In agent/player.py, implement the class HockeyPlayer. This class provides an act function, which takes an image (in numpy format) and the state of the player (ground truth position and camera parameters). You should return an action (steering, acceleration, ...). random_agent contains an example of a random hockey player than just drives straight with minor random perturbations.
We also provide you with a hockey tournament script. Run it with
python -m tournament.play player1 player2 ... where playeri is any agent you code up (e.g. agent) or AI to use the game AI to play. The teams of the agents alternate. For example
python -m tournament.play random_agent AI random_agent AI sets up a match between two random agents and two AI agents.
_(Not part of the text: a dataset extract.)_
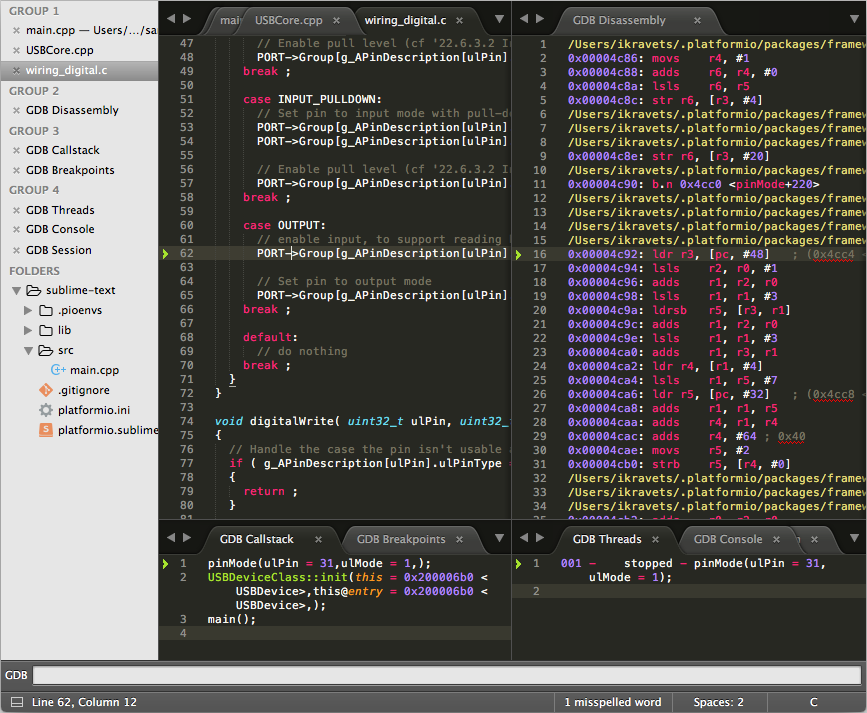This screenshot has height=713, width=867.
Task: Click the 1 misspelled word status item
Action: pyautogui.click(x=613, y=702)
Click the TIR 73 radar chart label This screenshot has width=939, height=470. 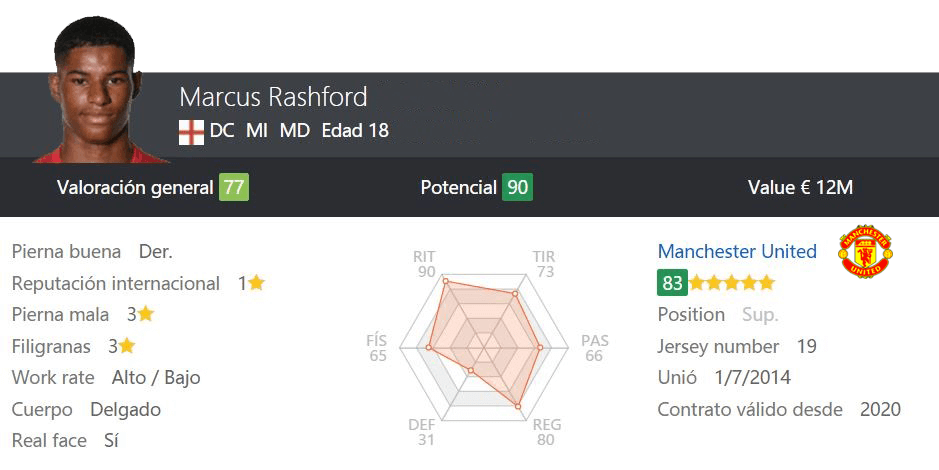coord(544,264)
Use the --save flag to store your agent's output.
This project is completely open-ended, however, there are a few ground rules:
- You may work in a team of up to 4 students.
- Teams may share data, but not code.
- You may organize test races between each other. However, make sure to delete your agents from the shared filesystem after the tournament (no sharing of code).
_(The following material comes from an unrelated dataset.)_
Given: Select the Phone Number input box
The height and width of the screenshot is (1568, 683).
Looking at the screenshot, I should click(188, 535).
- In our grader, your agent will run in complete isolation from the rest of the system. Any attempt to circumvent this will result in your team failing.
- You may use pystk and all its state during training, but not during gameplay in the tournament.
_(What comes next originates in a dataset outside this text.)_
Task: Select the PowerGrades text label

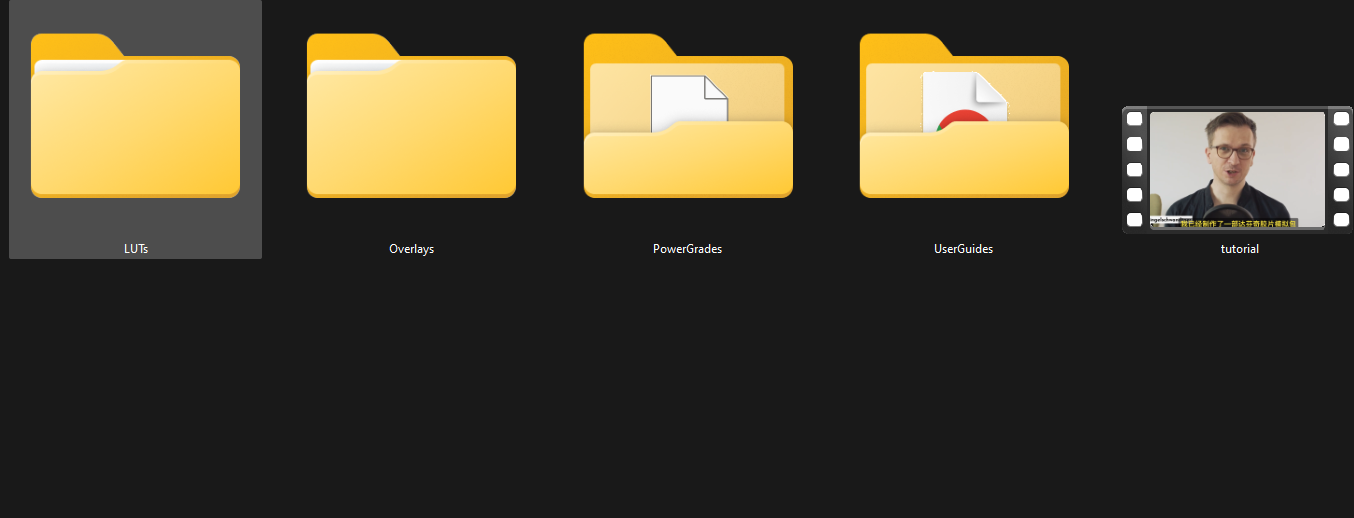Action: click(687, 249)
- Your code must be efficient (< 100ms / step) on a CPU. There is no GPU access during testing.
We will play an ice hockey tournament between all submissions. Two of your agents will play an opponent. Your agents will run in the same process and may communicate with each other. Each game will play up to 3 goals, or a maximum of 1200 steps (2 minutes). The team with more goals wins. Should one of the teams violate the above rules, it will lose the game. Should both teams violate the rules, the game is tied.
Depending on the number of submissions, we will let all submissions play against each other, or we will first have a group stage and then have the top 10 submissions play against each other. The submission with the most victories wins the tournament. The goal difference breaks ties. Additional, matches further break ties.
40pts originality of the idea. How many things did you try? Do you understand how your strategy works? 30pts average number of goals scored per game. Linearly from 0 to 1. We will compute the average against the game AI or the rest of the class and use the better of the two. 30pts writeup. Structure of the writeup, exposition, how well is the idea motivated and explained. 15 pts extra credit for the top 3 teams in the competition (15pts winner, 10pts second, 5pts third).
Test your code on a Linux machine (either CS lab or colab). We will organize several mock tournaments before the final tournament. Make use of them.
Once you finished the project, create a submission bundle using
python bundle.py agent [YOUR UT ID]
Make sure to place your writeup in the writeup directory, and remove any non-essential files from it.